* _MATERIAL FOR THE TASK_:
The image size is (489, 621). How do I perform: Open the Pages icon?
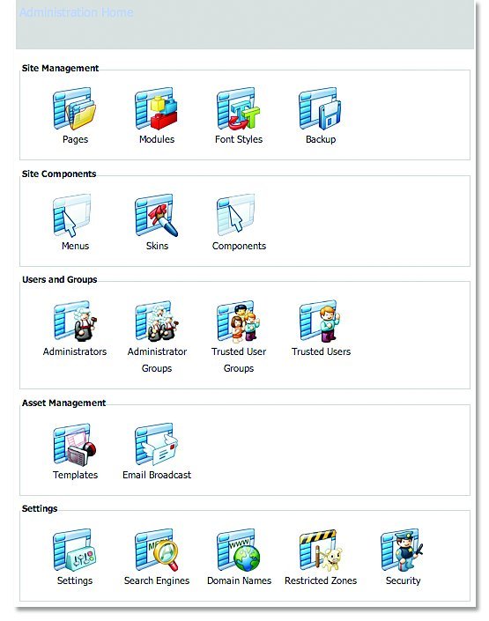75,109
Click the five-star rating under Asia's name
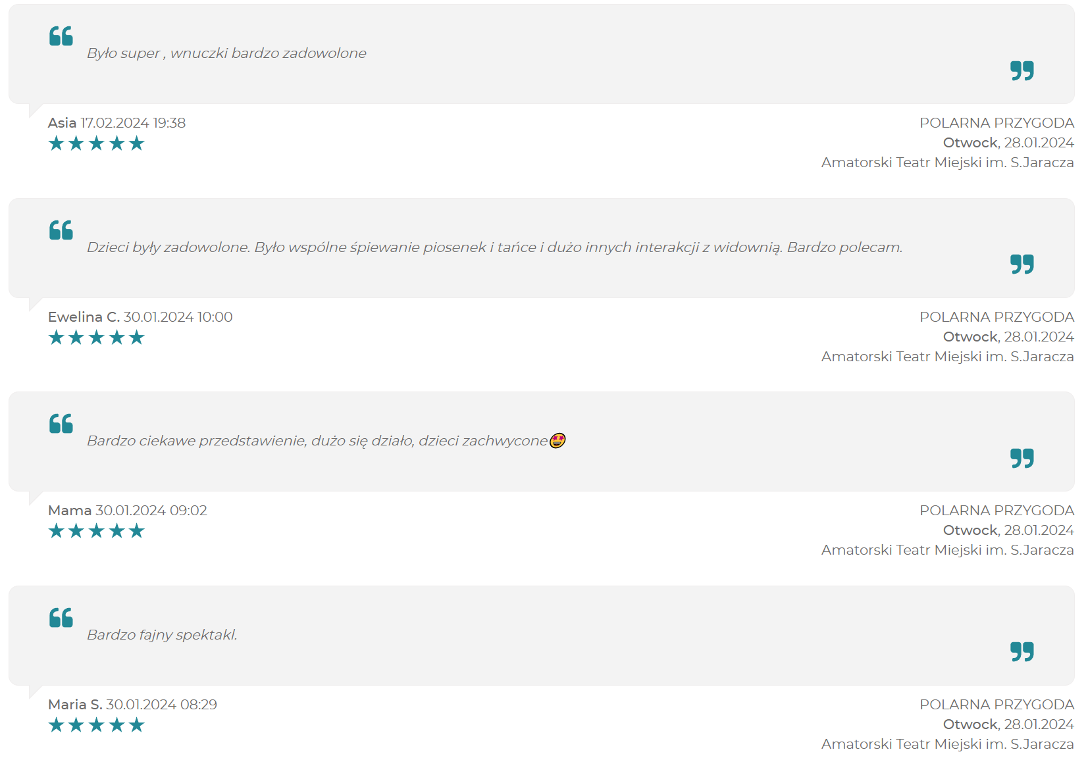Screen dimensions: 1086x783 [96, 143]
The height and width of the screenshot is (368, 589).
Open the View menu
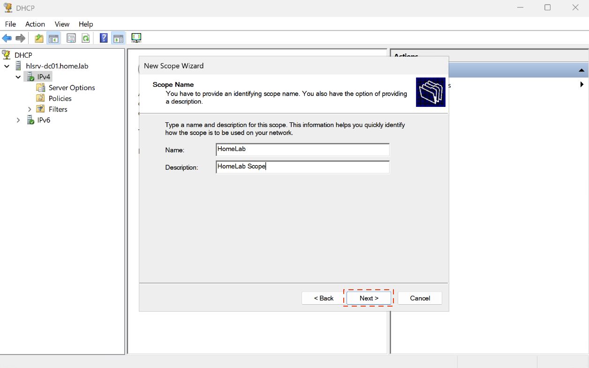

* _EXERCISE GOAL_:
Everything in the listing, except its images, should be set down exactly.

* _SOLUTION FOR THIS PROBLEM_:
The image size is (489, 621). How do I perform: Open the Pages icon?
75,109
Click the five-star rating under Asia's name
Screen dimensions: 1086x783 [96, 143]
The height and width of the screenshot is (368, 589).
Open the View menu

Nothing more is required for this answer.